Whisky Odyssey
Old-fashioned with a twist of the modern 

Fruity character: the proud signature of Bowmore

On our tasting round along all the Islay classics, we have arrived at the oldest and dare I say most spectacular distillery on the island. This one has it all, the story, the famous warehouses, and bottlings that are the obsession of many. Who has not heard of the Black Bowmore, almost singlehandedly responsible for the flippers market that is so thriving today? The tropical Bowmore from the late 60s. The Bowmore Bouquet 1966, anyone? But Bowmore is also known for having a dark age. Anyone who ever tasted something from an 80s vintage knows what I mean.

But that's the past. Since 1990, Bowmore has been going from strength to strength. Always with this gentle signature of peat, without being a peat monster. Instead, a good dose of tropical fruitiness snuck in, and proprietary bottlings and independents alike have gained quite the reputation. There are even some modern-day vintages to look out for. I already quaffed some nice 1995 and 1997, which of course become now out of reach, pricewise. That is not weird since those years are creeping up to the 30s, too.

So, with all this in mind, what is the good old 12 years old like these days? Well, first of all, I am saddened to read on the label that this flagship expression is bottled at the weakest abv strength. Just like the standard Laphroaig. Let's see what we have to work with. As a bonus, we also taste a single cask bottled by The Scotch Malt Whisky Society.

Bowmore 12 years old, bottled at 40 % abv

Makeup: Matured in American and Spanish oak, colour adjusted with caramel.

General impressions: Okay, I am not fooling you, but this is already incredibly fruity on the nose. Tropical and rich. Very impressive. The liquid has no trouble being very fragrant at this abv and is therefore very easy to nose. The peat has a very subtle presence. I have become truly curious about the taste now. We let the aroma develop. It turns towards salted tea bags. Is that a thing?

My enthusiasm is only slightly dampened after taking a sip. It is indeed a little weakish, but you forget about that soon enough when the flavours burst loose on your tongue. The finish is really full of added value as well, giving off brine and saltiness, dark chocolate and chocolate-dripped oranges. This at 46 % abv would be a homerun with every bottle. I would stock up. As it is, one might turn a blind eye to that dreaded 40 %.
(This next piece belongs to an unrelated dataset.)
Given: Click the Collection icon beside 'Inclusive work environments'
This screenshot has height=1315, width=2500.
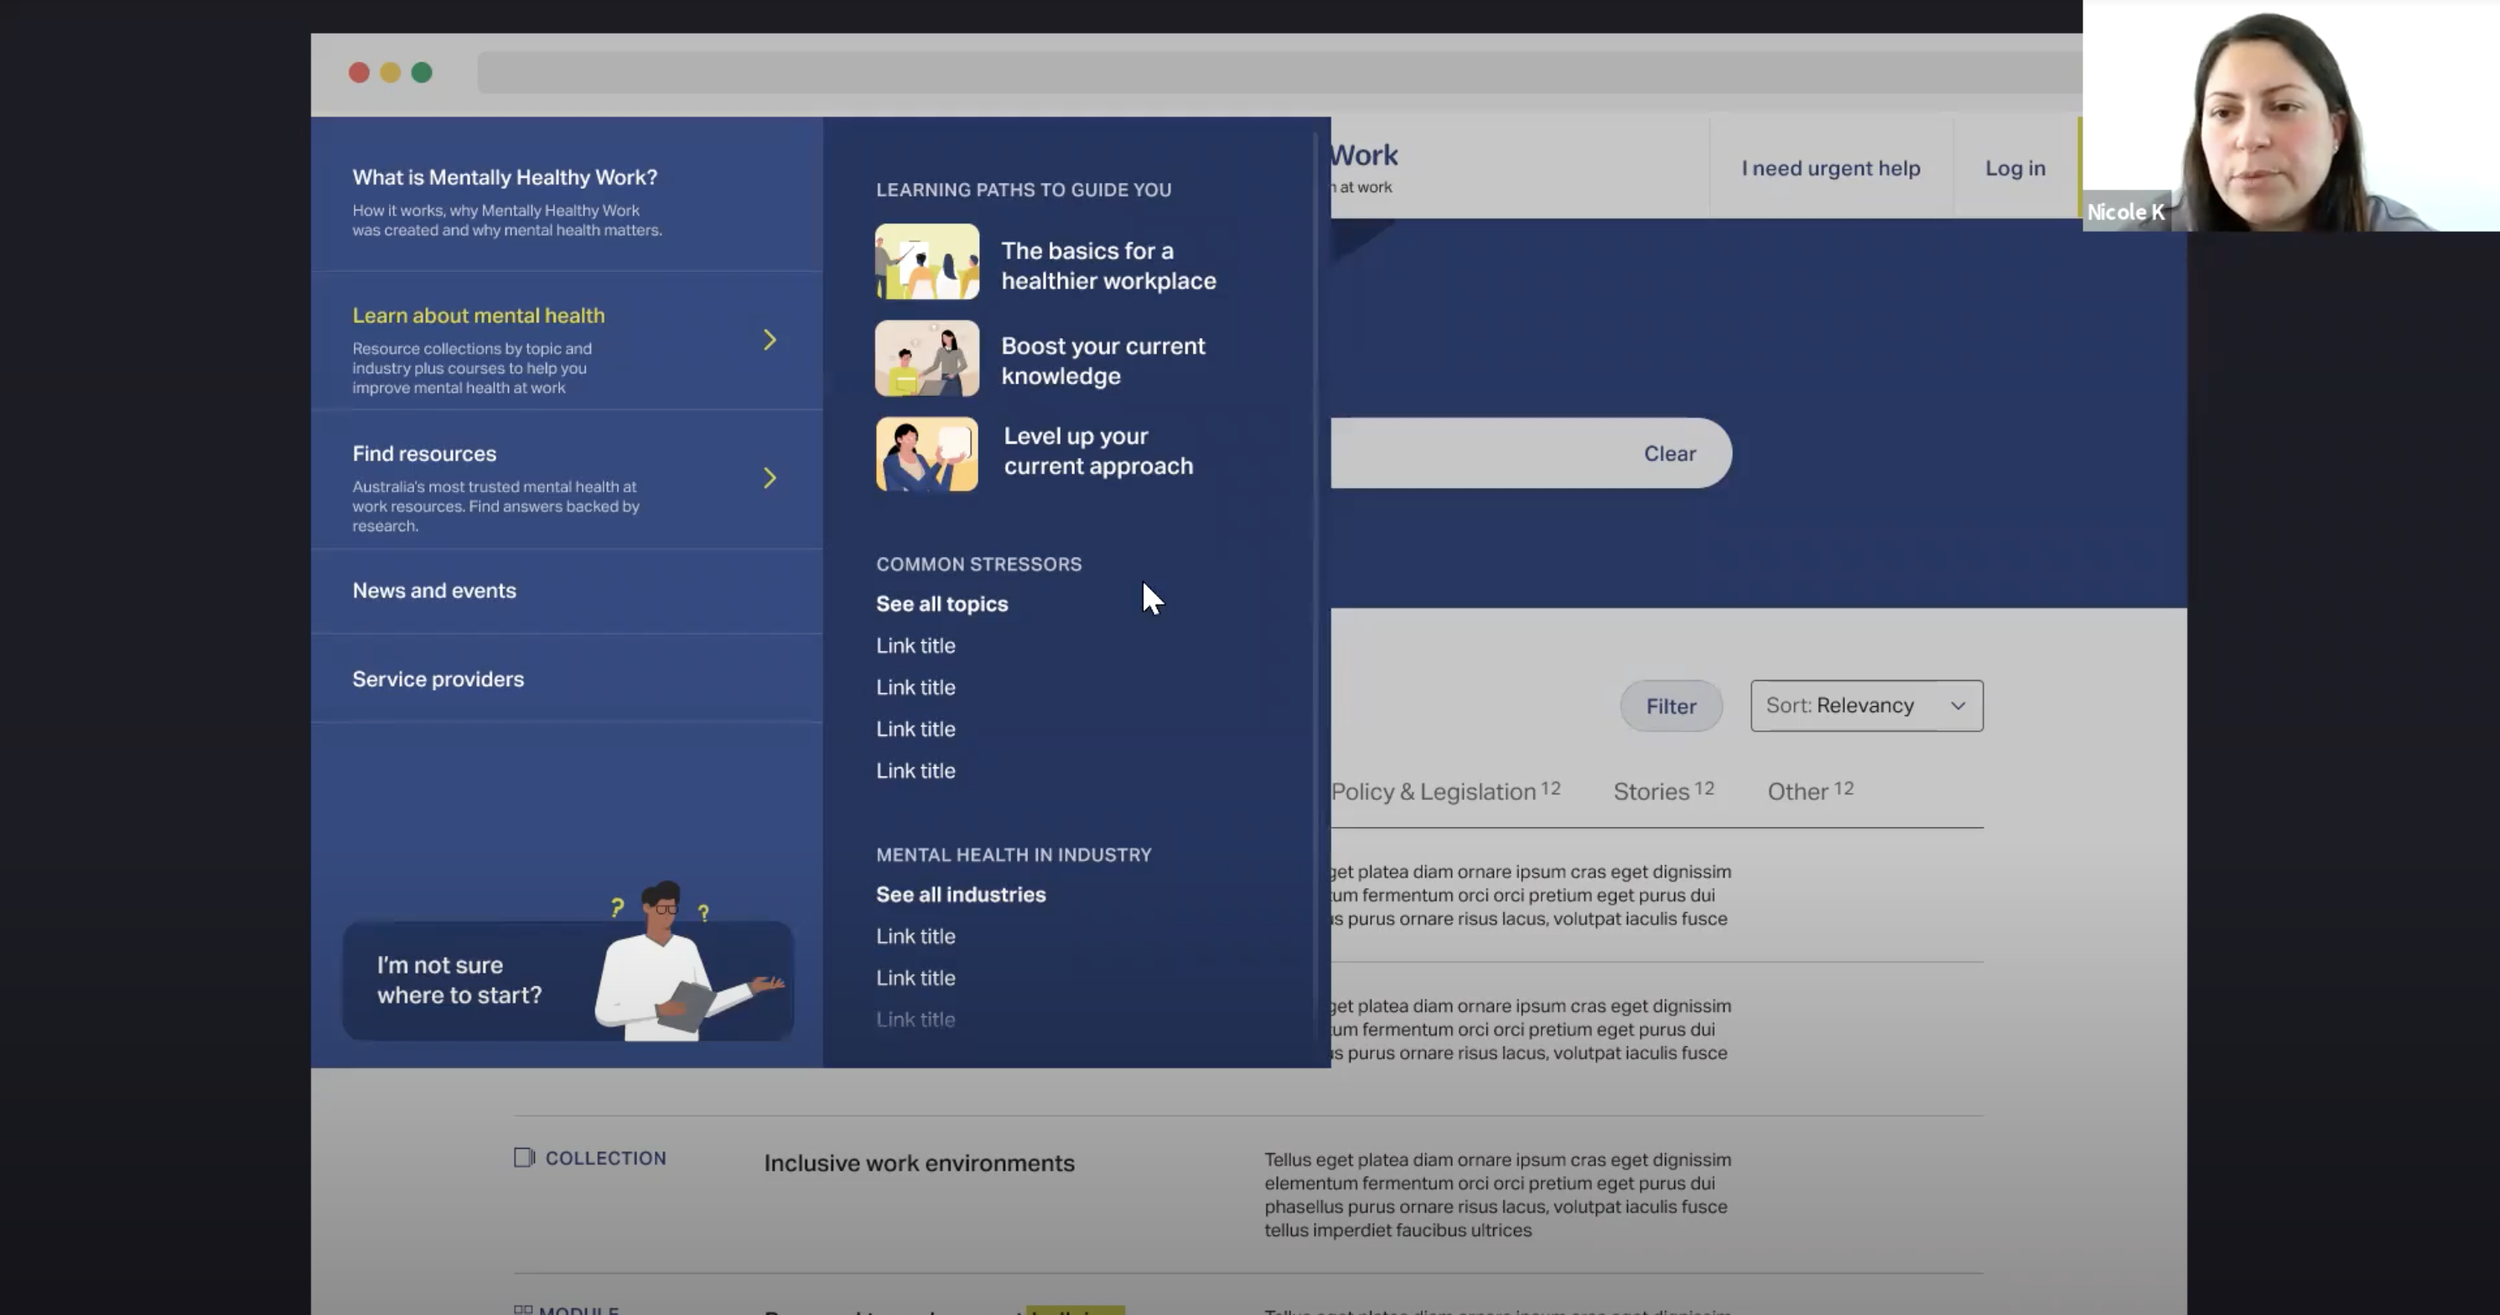Looking at the screenshot, I should (524, 1157).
Conclusion: A different face on an Islay whisky. Where the Kildalton Coast distilleries fully play the peat card, Bowmore puts a lot of trust in the fruity spirit. Works like a charm. In a weird way, it reminds me of the Glen Garioch I tasted recently. Over the top fragrancy and leaning towards the honeyed, lavender side. This Bowmore is equally talkative, with the cask influences really dialled back in this expression. No-brainer if you look at price-quality ratio.

Score: 87 points
Disclaimer: taken from a sample acquired from Whiskysite.nl.

Bowmore 2004, 17 years old, bottled as 3.333 by the SMWS, at 56,7 % abv

Makeup: The 333rd Bowmore bottled by SMWS and this time a 2004 vintage distilled at 16 February. The rather tongue-in-cheek title of the bottle is “Slowly Forgetting the 1980s”. Does this mean we will still pick up an aroma sliver of French Whore Perfume (FWP) and soapy notes? This Bowmore matured in a second fill ex-bourbon cask and after 17 years that produced 268 bottles.

General impressions: A very mature and contemplative whisky. Notes of freshly cut grass, delicate peat, the smell of ‘enhanced’ water in a jar, you know, where they throw in cucumbers and lemons and the sort. So, in short, remindful of a Summer day. Also, a fruity sweetness combined with breaded aroma.

Ah yes, the title is well chosen, because you could say it hints toward a soapy note, but it does not quite tumble over the edge. And that is a very sharp edge to balance on. In this case it makes for an astoundingly sweet and fresh drinking experience. Tasty stuff, a bit dry, but the wood influence is very moderate, due to the state of the cask I presume.

Time in the glass makes this Bowmore really bloom open. And the taste turns toward a more flowery note too. I fear that putting in a drop of water will push it over into dreaded territory, but we must since the abv is quite high so there might be secrets hidden here. No horrors are revealed! Good swimmer, now a bit more friendly, but all in all the water can stay in the jar.

Conclusion: A good, naked Bowmore, where the peat is subdued and making place for gardenlike notes. Hints of the past are there, as the name suggests, but all by its own this Bowmore also manages to creep up to a very decent score.

Score: 87 points
Disclaimer: self-bought sample from a share with friends.